The national populism, which erupted in 2016, revealed the media’s ideological distance from ordinary citizens. In unison, the media derided both Brexit and Donald Trump, rubbing their clear favouritism in people’s faces. Media bias used to be only somewhat palpable but now all doubt has been removed. Outlets in the US and in Europe alike rejected all pretence with pride1, dispatching partisanship everywhere: into the news, polls, forecast models, fact-checking etc.
The mainstream media in the US was exposed as, essentially, the PR department of the Democratic Party—this was confirmed, for example, by the leaked emails of John Podesta, Hillary Clinton’s campaign manager.2 Ninety-six per cent of journalists donated money specifically to Mrs. Clinton’s campaign3, which is one reason why 91% of Mr. Trump’s media coverage was negative.4 In addition, Mrs. Clinton received the overwhelming support of the major newspapers.5 Mr. Trump was pummelled nonstop by the media, but also by pop culture and the politicians6, who expressed their unabashed support for the other candidate. It seemed as if the entire media-culture-government apparatus was one giant entity bent on serving the interests of just one group.
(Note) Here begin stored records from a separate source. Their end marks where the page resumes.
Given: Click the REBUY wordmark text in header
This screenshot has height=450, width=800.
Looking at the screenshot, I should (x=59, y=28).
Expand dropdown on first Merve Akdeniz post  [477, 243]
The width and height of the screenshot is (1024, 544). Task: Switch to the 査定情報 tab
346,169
This sort of bias affirmed something which was obvious anyway: namely that a large swath of the country were not even being spoken to. Those people imagined Mr. Trump as their mouthpiece.
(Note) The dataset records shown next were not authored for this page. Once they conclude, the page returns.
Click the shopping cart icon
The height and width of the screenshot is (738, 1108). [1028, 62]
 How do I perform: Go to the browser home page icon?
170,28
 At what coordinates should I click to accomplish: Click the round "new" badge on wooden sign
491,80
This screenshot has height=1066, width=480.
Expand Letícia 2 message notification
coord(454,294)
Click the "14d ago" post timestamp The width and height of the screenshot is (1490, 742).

The elites have increasingly retreated into an ideological and geographic bubble.7 The people see the elites and their interests as somewhere far away, which is why they revolted against globalism. For example, there is a general perception that both Democrats and Republicans favour mass immigration at the expense of the people’s well-being, with the aim of importing votes for the former and labour for the latter— so no wonder that Mr. Trump’s odes to protectionism resonated so strongly. He promised to put Americans first and to make the US great again9, to revitalize industries and to bring back jobs. Mr. Trump addressed a sore spot, which the Democrats had discarded, and which the elites did not care about, and the potential of which neither realized.
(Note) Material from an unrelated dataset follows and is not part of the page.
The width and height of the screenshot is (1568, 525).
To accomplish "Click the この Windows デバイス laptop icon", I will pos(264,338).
Columnist Will Rahn, pondering why Mr. Trump stupefied the press, accused journalists and pollsters of “unbearable smugness”.10 Indeed, the result was surprising to those who had effectively shut half the population11 out of the political debate. Mr. Trump’s triumph is the work of Middle America, which issued almost a wholesale repudiation to the elitism, moralizing, and policies of the coasts. This election revealed the chasm between these two Americas and the extent to which they have drifted apart.
Amidst all else, one might overlook the key factor that explains the election results and the clash of cultures: during President Barack Obama’s time in office, the Democrats lost over a thousand seats at all levels of government and the party is the weakest its been for a hundred years.12 Obama is among the self-proclaimed progressives whose faction has flourished in the Democratic Party and to whom a considerable portion of Americans are opposed. After World War II, liberal institutions—academia, the media, and the entertainment industry — have transformed into “bastions of progressivism”.13
The spread of progressivism has induced a state of monolithic groupthink, which rendered both Mr. Trump’s victory and Brexit a surprise to the elites. Both events were not so much unforeseen as they were improbable. It was unexpected to those living in a “hermetic” bubble—which recalls what Pauline Kael, a film critic for the New Yorker, wrote when, to her astonishment, Richard Nixon won the 1972 presidential elections, “I live in a rather special world. I only know one person who voted for Nixon. Where they are? I don’t know. They’re outside my ken. But sometimes when I’m in a theater I can feel them.”14 Nixon won 49 states and received 60% of the popular vote—while this election was not as ridiculously one-sided, it does illustrate that cultural estrangement has existed for a while now.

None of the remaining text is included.